Outcome:The patient presented with new neurologic insult. MRI of the spine revealed a solitary intra medullary, expansile, intensely and homogenously enhancing solid lesion within the thoracic spinal cord. The clinical presentation and the typical imaging features represent a relapse in the form of ISCM. The patient received radiotherapy and corticosteroids. Follow up MRI revealed a decrease in the size and enhancement of the ISCM lesion and resolution of the associated cord oedema.

Take home message:ISCM is a rare presentation that should be considered in the appropriate clinical setting. Typical MR imaging features include: (a) associated extensive peri lesional oedema, disproportionate size of ISCM (b) solid intense enhancement (c) lack of cystic changes or haemorrhage.

Differential Diagnosis List

Intra medullary Spinal Cord metastases from breast cancer

Ependymoma

Astrocytoma

Haemangioblastoma

Lymphoma

Final Diagnosis

Intra medullary Spinal Cord metastases from breast cancer

References

[1] Lee SS, Kim MK, Sym SJ, Kim SW, Kim WK, Kim SB, Ahn JH (2007) Intramedullary spinal cord metastases: a single-institution experience. J Neurooncol 84:85–89 (PMID: 17310265)
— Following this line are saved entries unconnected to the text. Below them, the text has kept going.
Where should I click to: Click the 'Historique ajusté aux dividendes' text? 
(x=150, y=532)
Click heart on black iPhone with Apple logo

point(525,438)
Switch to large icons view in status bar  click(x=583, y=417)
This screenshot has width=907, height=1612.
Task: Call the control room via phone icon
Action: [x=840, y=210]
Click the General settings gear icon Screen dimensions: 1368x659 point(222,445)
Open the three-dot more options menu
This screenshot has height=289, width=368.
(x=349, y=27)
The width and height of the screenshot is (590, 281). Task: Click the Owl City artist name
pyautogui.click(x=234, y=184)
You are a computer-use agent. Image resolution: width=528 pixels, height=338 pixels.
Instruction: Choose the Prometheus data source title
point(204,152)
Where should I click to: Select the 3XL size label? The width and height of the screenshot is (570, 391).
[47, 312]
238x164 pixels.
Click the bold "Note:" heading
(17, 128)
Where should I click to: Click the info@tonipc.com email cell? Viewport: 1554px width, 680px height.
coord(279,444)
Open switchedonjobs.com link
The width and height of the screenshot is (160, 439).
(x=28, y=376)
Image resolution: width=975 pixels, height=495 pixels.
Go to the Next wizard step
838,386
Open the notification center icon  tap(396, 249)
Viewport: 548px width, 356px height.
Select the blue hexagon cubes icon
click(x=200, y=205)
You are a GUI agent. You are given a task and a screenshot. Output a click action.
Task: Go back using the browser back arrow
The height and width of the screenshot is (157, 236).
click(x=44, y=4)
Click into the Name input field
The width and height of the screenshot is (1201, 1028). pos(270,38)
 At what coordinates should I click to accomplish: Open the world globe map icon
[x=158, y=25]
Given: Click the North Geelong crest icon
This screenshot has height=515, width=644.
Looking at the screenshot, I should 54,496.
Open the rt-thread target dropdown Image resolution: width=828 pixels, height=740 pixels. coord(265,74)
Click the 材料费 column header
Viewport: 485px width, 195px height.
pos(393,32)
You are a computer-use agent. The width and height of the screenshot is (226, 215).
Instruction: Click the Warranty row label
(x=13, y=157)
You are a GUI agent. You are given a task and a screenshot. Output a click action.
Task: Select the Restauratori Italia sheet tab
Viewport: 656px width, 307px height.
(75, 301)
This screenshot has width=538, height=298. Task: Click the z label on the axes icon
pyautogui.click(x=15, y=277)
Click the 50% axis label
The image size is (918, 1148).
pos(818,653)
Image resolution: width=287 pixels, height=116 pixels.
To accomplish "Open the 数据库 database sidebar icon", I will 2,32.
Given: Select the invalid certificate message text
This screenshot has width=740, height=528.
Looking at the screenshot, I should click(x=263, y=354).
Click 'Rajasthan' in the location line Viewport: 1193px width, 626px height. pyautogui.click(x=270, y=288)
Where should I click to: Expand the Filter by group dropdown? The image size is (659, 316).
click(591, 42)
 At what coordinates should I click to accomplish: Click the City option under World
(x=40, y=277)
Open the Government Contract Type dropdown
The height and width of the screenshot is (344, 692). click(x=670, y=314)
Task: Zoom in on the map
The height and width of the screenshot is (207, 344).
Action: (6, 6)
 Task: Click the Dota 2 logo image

[2] Rykken JB, Diehn FE, Hunt CH, Schwartz KM, Eckel LJ, Wood CP, Kaufmann TJ, Lingineni RK, Carter RE, Wald JT (2013) Intramedullary spinal cord metastases: MRI and relevant clinical features from a 13-year institutional case series. Am J Neuroradiol 34: 2043-9 (PMID: 23620071)

[3] Sung WS, Sung MJ, Chan JH, Manion B, Song J, Dubey A, Erasmus A, Hunn A (2013) Intramedullary spinal cord metastases: a 20-year institutional experience with a comprehensive literature review. World Neurosurg 79(3-4):576-84 (PMID: 22484768)

[4] Koeller KK, Rosenblum RS, Morrison AL (2000) Neoplasms of the spinal cord and filum terminale: radiologic-pathologic correlation. Radiographics 20:1721–49 (PMID: 11112826)

Case information

URL:	https://www.eurorad.org/case/12973
DOI:	10.1594/EURORAD/CASE.12973
ISSN:	1563-4086

License

This work is licensed under a Creative Commons Attribution-NonCommercial-ShareAlike 4.0 International License.

Figure 1

MRI midline sagittal plane

MR T1 weighted image at the midline sagittal plane showing focal expansion at the thoracic spinal cord of hypo intense signal

MR T2 weighted image showing a well circumscribed lesion at the thoracic spinal cord (opposite D12) of hypo intense signal. A long segment of cord oedema is seen extending from D6 down to the conus.

MR contrast T1 weighted image showing a well circumscribed homogenously and intensely enhancinglesion at the thoracic spinal cord (opposite D12)

MR STIR image showing a lesion at the thoracic spinal cord (opposite D12) and associated long segment of cord oedema is seen extending from D6 down to the conus.